Alright, so his morals were a little iffy.
“What was that nonsense about the Sons of Paradise?” Frank asked, looking up at Rye as he stashed his kit back under the sink.
“No clue.” Rye rubbed the back of his neck. The blond who’d made sure he made close acquaintance with his beer bottle had certainly thought they were something. The Sons of Paradise have the right idea about this place and Drifters like you… The whole damn thing made the hair on the back of his neck stand on end.
Everyone knew where Paradise was. One of the settlements on the western side of the habitable zone, it had been one of the nicer ones until the mag line had mysteriously crashed. Aside from killing nearly everyone on-board, it had damaged the line so badly it wasn’t usable in its present state.

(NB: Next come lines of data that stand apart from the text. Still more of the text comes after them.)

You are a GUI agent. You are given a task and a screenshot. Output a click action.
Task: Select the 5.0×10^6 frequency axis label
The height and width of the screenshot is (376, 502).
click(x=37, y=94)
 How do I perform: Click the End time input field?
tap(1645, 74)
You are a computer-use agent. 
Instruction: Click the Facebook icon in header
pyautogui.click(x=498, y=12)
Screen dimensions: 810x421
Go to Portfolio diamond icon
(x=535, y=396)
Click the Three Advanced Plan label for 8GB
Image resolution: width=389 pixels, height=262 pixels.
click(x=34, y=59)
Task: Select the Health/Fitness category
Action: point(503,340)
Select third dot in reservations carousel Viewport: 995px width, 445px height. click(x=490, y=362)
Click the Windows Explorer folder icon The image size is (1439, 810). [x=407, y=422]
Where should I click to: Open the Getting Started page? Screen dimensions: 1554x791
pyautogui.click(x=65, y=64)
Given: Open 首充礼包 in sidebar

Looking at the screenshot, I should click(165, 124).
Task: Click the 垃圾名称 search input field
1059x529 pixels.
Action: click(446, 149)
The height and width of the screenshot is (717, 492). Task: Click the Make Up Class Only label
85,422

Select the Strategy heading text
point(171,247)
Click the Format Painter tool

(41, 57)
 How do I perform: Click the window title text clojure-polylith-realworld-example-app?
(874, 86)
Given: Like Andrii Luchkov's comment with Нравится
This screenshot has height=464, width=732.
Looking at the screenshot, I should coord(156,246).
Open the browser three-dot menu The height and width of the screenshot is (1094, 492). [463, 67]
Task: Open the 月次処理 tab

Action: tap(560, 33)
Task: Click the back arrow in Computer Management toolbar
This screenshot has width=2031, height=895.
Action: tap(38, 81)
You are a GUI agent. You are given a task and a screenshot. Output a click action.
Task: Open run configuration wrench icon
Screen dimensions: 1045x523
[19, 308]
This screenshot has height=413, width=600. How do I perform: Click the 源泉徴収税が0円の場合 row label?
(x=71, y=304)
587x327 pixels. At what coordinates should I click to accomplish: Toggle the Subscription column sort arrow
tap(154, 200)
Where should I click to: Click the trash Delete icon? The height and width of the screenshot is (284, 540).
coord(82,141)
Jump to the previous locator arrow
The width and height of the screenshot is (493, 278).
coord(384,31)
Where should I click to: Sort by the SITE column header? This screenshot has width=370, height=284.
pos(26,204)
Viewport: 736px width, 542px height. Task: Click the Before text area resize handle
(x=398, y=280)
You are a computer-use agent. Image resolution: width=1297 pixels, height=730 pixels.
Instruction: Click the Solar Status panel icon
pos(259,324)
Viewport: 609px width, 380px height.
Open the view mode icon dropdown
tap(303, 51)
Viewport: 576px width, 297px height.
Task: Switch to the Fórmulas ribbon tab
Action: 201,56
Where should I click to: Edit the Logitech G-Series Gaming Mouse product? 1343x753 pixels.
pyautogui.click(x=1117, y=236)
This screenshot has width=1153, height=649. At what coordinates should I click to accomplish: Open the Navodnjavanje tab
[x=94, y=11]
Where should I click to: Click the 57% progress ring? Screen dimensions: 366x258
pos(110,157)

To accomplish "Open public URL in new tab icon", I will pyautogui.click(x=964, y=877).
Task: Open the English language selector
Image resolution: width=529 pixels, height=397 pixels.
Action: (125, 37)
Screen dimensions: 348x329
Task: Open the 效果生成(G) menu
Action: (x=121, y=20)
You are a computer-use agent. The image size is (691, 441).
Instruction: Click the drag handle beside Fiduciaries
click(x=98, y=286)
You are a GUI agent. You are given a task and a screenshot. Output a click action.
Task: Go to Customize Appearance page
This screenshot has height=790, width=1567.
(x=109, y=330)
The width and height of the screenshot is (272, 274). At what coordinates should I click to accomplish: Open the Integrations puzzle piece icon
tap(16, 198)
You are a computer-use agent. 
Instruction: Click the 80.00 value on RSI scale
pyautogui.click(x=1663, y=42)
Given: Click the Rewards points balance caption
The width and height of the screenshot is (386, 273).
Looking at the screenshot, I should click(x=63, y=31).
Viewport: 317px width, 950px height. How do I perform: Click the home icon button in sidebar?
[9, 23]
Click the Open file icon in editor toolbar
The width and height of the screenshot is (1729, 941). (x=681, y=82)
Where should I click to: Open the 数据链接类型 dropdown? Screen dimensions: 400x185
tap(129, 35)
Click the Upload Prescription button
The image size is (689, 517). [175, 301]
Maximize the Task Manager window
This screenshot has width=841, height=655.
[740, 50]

Paradise had been left to die a lonely secluded unnatural death. The kind of death any place suffered cut off from the rest of society and access to everyday goods and new people.
Bend was a small quiet place. Well, he supposed the whole of Wilma was generally small and quiet, nearly out on the outer reaches. Far enough away from the big planets that the centralized governments didn’t really bother with them. Wilma boasted one large city, and that only because someplace needed to hold the spaceport. They’d yet to terraform a planet well enough it could actually grow all its own shit. “Well, I suspect we’ll hear more.”
“Suspect so.” Rye looked out the window, watching the grass blow in the wind and the moonlight.